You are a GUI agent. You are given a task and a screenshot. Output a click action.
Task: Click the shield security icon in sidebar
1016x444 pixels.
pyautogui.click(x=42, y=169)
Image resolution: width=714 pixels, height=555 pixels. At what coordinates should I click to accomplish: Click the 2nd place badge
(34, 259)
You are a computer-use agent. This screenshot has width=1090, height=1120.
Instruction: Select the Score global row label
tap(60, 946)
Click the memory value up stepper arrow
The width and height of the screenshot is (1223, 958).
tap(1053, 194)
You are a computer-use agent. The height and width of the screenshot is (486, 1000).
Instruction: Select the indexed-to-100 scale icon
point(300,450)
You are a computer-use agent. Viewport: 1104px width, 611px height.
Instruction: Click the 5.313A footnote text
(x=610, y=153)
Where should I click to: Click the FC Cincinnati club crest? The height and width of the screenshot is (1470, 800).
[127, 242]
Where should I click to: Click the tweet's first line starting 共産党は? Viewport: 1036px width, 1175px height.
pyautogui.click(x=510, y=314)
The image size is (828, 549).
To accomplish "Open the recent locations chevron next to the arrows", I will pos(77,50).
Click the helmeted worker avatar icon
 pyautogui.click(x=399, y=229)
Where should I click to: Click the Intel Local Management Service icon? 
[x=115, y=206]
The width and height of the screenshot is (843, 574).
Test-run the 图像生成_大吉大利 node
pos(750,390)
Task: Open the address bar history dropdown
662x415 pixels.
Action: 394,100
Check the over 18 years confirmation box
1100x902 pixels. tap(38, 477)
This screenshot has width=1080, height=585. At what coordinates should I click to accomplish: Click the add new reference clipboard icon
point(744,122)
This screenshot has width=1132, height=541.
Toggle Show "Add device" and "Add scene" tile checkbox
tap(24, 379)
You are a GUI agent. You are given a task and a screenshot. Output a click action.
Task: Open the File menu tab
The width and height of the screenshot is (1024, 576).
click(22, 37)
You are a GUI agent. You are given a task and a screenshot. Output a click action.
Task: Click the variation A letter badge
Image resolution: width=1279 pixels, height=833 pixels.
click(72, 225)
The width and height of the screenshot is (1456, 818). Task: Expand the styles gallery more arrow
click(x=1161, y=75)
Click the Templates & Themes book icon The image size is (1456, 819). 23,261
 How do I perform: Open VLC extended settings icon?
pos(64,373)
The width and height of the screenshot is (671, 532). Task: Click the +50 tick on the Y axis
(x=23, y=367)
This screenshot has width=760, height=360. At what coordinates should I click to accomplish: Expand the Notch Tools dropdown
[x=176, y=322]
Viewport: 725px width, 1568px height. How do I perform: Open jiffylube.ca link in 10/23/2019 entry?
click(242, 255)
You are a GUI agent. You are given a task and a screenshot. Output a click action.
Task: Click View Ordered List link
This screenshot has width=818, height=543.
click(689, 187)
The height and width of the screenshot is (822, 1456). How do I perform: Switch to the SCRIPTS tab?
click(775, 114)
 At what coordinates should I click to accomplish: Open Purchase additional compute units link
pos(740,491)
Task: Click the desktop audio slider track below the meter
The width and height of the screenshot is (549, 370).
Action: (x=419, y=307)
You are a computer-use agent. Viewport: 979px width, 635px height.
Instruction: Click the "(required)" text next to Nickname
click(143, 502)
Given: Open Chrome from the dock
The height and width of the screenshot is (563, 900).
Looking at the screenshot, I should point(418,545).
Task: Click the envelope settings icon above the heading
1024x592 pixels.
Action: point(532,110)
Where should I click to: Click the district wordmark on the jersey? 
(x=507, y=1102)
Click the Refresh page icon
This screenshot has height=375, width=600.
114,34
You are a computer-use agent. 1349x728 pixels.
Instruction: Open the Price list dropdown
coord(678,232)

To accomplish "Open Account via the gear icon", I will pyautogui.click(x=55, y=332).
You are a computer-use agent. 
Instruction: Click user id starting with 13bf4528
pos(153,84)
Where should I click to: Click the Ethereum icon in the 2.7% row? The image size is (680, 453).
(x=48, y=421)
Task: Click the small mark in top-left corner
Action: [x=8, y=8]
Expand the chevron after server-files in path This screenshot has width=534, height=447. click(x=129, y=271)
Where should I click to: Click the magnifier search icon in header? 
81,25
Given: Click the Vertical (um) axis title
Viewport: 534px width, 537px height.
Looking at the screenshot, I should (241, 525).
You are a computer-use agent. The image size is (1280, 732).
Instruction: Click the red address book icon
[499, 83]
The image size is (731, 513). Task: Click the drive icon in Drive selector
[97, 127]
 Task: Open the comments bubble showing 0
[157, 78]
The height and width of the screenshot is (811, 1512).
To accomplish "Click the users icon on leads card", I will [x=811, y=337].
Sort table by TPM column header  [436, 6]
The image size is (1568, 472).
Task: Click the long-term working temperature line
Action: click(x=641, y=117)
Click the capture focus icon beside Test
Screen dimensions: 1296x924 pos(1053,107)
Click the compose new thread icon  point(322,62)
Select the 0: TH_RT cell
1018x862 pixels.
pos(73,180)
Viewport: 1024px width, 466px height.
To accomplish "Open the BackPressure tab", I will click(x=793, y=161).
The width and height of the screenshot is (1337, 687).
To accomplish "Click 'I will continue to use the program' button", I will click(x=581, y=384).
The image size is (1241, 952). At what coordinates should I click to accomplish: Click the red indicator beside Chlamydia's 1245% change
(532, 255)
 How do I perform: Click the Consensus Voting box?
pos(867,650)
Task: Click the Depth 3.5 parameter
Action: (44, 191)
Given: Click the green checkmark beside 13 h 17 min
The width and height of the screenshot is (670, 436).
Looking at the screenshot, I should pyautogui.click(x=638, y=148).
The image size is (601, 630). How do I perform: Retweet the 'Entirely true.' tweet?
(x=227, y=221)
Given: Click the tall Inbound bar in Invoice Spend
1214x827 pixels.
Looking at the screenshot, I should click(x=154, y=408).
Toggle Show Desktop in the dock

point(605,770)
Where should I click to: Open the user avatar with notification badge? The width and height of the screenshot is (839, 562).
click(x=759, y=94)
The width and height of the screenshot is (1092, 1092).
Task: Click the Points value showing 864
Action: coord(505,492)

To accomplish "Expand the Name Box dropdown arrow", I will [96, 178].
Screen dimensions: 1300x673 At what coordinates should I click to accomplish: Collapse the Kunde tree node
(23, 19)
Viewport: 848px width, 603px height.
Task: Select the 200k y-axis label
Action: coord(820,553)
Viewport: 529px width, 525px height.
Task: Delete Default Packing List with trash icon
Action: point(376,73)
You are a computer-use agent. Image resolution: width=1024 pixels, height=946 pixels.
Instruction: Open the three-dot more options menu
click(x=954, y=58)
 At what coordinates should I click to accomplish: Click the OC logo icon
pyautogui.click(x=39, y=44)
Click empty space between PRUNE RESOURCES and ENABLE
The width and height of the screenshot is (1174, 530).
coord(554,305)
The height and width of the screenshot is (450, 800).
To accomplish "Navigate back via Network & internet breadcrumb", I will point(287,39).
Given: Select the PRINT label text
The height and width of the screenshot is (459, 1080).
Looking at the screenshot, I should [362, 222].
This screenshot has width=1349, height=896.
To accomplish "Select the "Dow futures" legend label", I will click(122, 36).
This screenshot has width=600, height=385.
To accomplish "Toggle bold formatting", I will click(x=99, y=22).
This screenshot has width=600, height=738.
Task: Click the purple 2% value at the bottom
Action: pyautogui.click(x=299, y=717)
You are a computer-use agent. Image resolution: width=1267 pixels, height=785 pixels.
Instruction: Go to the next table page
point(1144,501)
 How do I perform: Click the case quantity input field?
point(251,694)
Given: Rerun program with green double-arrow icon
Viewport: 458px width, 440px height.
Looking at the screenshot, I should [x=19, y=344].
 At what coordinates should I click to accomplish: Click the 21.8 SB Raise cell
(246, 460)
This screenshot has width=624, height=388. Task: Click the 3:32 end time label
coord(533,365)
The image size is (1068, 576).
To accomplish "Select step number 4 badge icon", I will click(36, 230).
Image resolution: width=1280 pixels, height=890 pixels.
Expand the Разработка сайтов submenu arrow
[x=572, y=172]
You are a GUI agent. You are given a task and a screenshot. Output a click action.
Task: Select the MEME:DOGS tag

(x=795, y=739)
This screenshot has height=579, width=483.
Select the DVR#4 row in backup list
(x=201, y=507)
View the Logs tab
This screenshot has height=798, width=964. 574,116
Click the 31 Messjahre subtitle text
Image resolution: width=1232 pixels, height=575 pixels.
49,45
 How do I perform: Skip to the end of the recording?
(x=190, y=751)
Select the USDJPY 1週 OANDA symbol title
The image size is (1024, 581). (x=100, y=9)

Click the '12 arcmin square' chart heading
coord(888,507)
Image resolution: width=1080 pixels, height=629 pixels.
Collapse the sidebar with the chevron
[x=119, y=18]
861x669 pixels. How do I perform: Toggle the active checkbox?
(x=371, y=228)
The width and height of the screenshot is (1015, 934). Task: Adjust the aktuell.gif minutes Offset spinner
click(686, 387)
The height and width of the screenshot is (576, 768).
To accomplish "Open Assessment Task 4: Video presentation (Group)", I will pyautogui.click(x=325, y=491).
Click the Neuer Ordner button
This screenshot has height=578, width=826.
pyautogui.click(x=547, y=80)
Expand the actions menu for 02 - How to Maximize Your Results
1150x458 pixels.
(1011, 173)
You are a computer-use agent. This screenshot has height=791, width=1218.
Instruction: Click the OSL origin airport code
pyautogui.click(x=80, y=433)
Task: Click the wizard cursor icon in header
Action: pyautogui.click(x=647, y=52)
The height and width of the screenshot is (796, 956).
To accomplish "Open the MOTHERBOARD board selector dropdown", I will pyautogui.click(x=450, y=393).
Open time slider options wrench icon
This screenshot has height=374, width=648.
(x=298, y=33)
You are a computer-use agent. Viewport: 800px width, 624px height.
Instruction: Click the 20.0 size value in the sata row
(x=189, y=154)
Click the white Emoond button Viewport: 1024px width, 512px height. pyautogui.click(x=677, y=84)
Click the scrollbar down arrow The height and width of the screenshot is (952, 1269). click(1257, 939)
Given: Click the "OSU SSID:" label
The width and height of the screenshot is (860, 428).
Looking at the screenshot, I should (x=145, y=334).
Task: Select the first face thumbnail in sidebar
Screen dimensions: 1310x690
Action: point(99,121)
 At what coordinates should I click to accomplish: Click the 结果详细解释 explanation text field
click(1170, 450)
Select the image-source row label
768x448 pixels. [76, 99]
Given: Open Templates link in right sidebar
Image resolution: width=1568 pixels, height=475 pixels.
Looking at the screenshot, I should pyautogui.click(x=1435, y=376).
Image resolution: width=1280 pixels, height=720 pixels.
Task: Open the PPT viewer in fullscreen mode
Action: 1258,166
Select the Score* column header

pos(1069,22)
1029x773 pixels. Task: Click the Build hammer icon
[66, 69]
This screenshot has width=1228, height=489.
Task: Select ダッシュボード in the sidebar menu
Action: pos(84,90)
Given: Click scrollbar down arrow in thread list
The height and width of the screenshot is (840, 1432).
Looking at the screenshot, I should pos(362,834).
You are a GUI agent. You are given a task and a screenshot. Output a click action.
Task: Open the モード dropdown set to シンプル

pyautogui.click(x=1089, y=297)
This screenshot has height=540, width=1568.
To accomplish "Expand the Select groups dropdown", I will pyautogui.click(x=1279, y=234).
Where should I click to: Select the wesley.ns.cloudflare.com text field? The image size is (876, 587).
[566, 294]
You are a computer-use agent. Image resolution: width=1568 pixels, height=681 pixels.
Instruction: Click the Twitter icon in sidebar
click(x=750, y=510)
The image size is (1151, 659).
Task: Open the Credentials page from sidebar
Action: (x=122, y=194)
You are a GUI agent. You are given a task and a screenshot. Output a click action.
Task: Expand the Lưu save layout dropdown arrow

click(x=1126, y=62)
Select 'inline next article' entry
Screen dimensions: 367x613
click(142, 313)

====

### Instructions to follow
Your answer should be the exact lines above from the one with "The height and width of the screenshot is (796, 956)." through the one with "You are a computer-use agent. Viewport: 800px", both included, and nothing besides.

### Response for this exercise
The height and width of the screenshot is (796, 956).
To accomplish "Open the MOTHERBOARD board selector dropdown", I will pyautogui.click(x=450, y=393).
Open time slider options wrench icon
This screenshot has height=374, width=648.
(x=298, y=33)
You are a computer-use agent. Viewport: 800px width, 624px height.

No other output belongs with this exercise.